Thursday – On a roll
The next evening I found myself back in the kitchen with the intention of cooking the remaining dishes, starting with the cholent. The spicier I make my cholent, the more I get to eat somehow! With this in mind, one spice after another disappeared down the abyss of the cholent pot to transform it into something truly delicious. The proof of the pudding was in the empty pot after the Shabbat morning meal!
Here’s my tried-and-true method: First, sauté the diced onions with the brown sugar in a large saucepan. Fry the meat and add paprika, black pepper and salt. Add the soaked beans, barley and diced potatoes. Add plenty of water to soak everything and add a little coriander, cayenne pepper and cinnamon. Let the cholent cook on low for a few hours.
Ready to tackle the angel hair salad next, I started roasting peppers. Everything was going great until my mom came in and told me the new skillet wasn’t there Wishlist still. Back to the cutting board.
Rice may sound easy, but not when I’m the cook… Coriander, pepper, and turmeric are all included, to name a few.
That evening’s cooking session ended with a horrified look on my mother’s face as I walked out the door for one evening and had the remaining dishes prepared on Friday afternoon.
Friday afternoon – (two hours before Shabbat)
When I got home from work with no time to waste, I turned on the kettle and, tea in hand, started the rest of Thursday’s jobs. My signature dish, stir-fried chicken, was prepared with ease, which over time proved to be quite useful.

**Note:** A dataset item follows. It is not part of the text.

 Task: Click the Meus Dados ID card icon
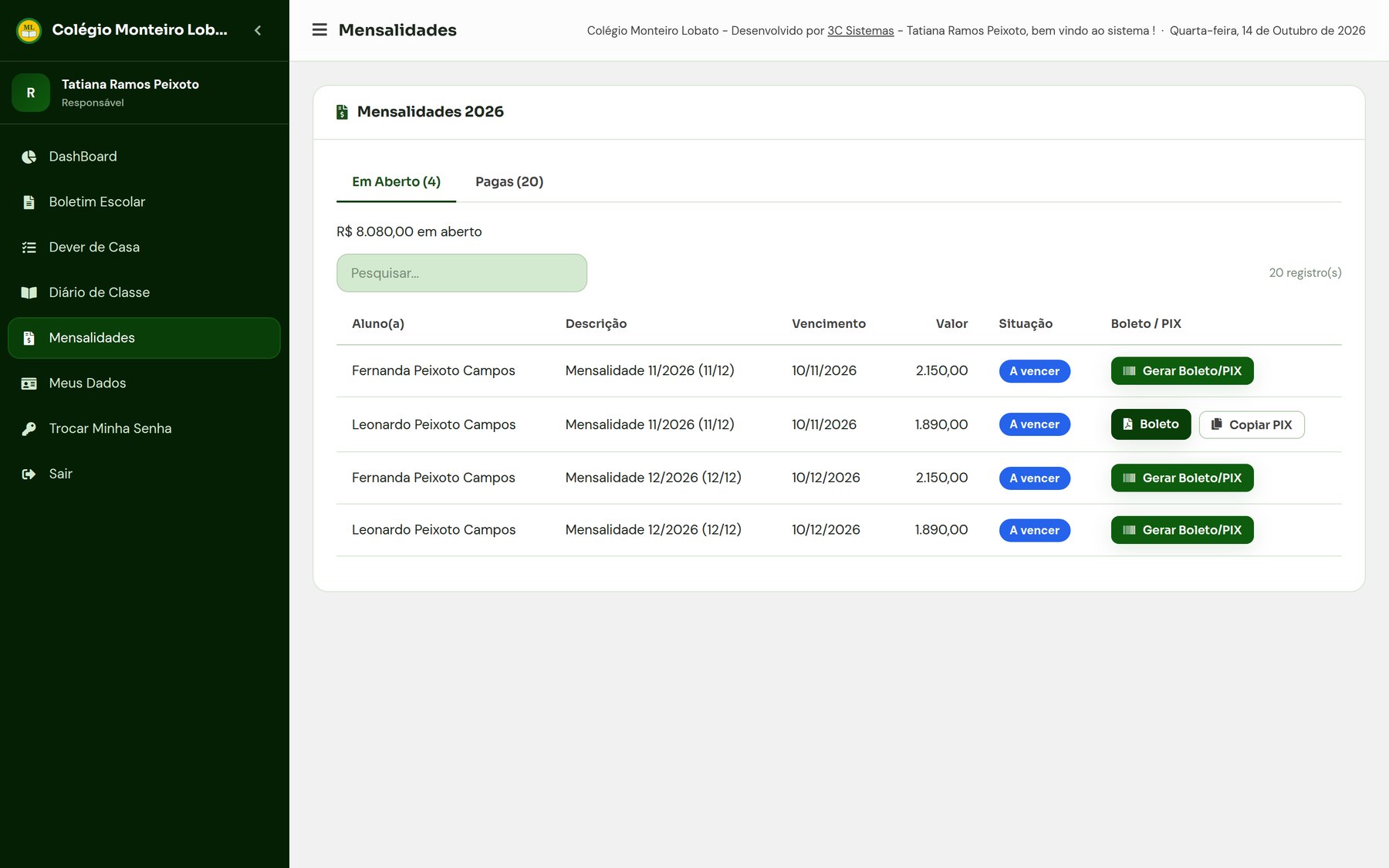[x=29, y=383]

Grilling the chicken was quick and easy too, thanks to my good friend George Foreman. Season it, grill it and slice it! It went into the fridge and awaited Shabbat morning to become a delicious salad.
The garlic mashed potatoes my sister suggested took too long and the result wasn’t worth the effort, so I won’t be making them again.

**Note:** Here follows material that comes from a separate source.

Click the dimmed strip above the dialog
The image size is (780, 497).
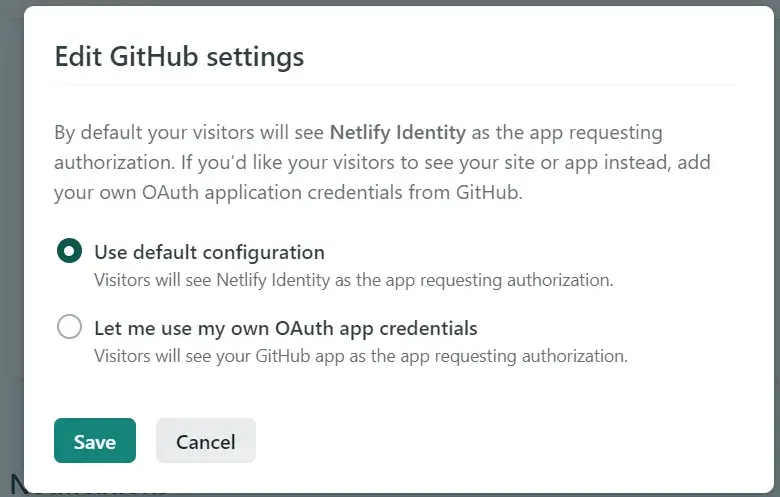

Cooking for Shabbat was a great experience and a lot of fun. My family, who asked me to do it again, confirm that the meal was well received! Personally, cooking is more fun than a hobby for me, so I don’t rush to take on the whole burden again so quickly. That being said, I’m looking forward to taking some of the burden off my mother and helping her out here and there in the not too distant future.

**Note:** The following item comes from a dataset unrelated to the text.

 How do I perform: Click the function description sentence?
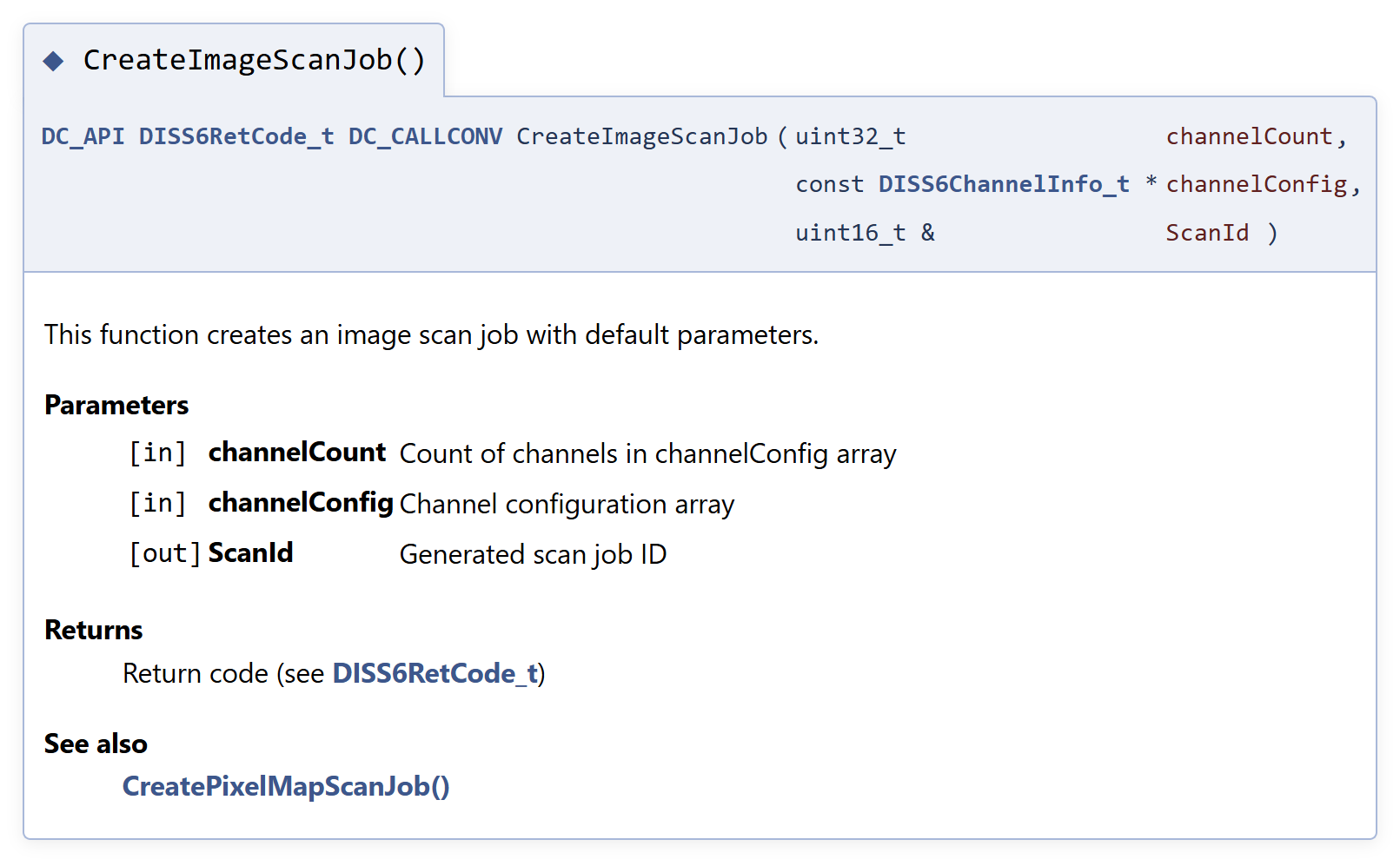(432, 334)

On Tuesday, Eli wrote down his menu and incorporated suggestions from his siblings. Being an organized person, he worked out what he would earn every day. I offered to buy what he accepted for meat and vegetables.
Of course, Eli did an incredible job cooking shabbos. I’ve been looking forward to it all week and it exceeded my expectations. It all happened so calmly and smoothly. The food was delicious and he even did the serving and clearing up! It was a real treat for me. I don’t know anyone who could have done it as well as he did.
Challah (store bought)
Chummus and Matbucha (store bought)
work (store bought)
angel hair salad
Cream of Chicken Soup
Chicken stir fry
Potatoes mashed with garlic
Chocolate Meringue Ice Cream and Brownies (made by Sister Raizy)
Works + dips
Grilled chicken salad
Chocolate Mocha Mousse Cups + Fruit Salad (made by Sister Raizy)
Gourmet Chicken Skillet
Onions, cut into rings
green and red peppers, cut into strips
Zucchini (aka zucchini), sliced
Baby corn, sliced
Chicken breast, cut into small strips
I am willow
Cayenne pepper (for the adventurous)
Heat olive oil in a pan.
Sauté the onion rings on a low heat until translucent.
Add pepper strips, zucchini, and baby corn and continue sautéing on low for 12-15 minutes.
Add chicken strips and soy sauce, continuing to stir to ensure chicken is fully cooked, about 5-8 minutes. Add spices to taste.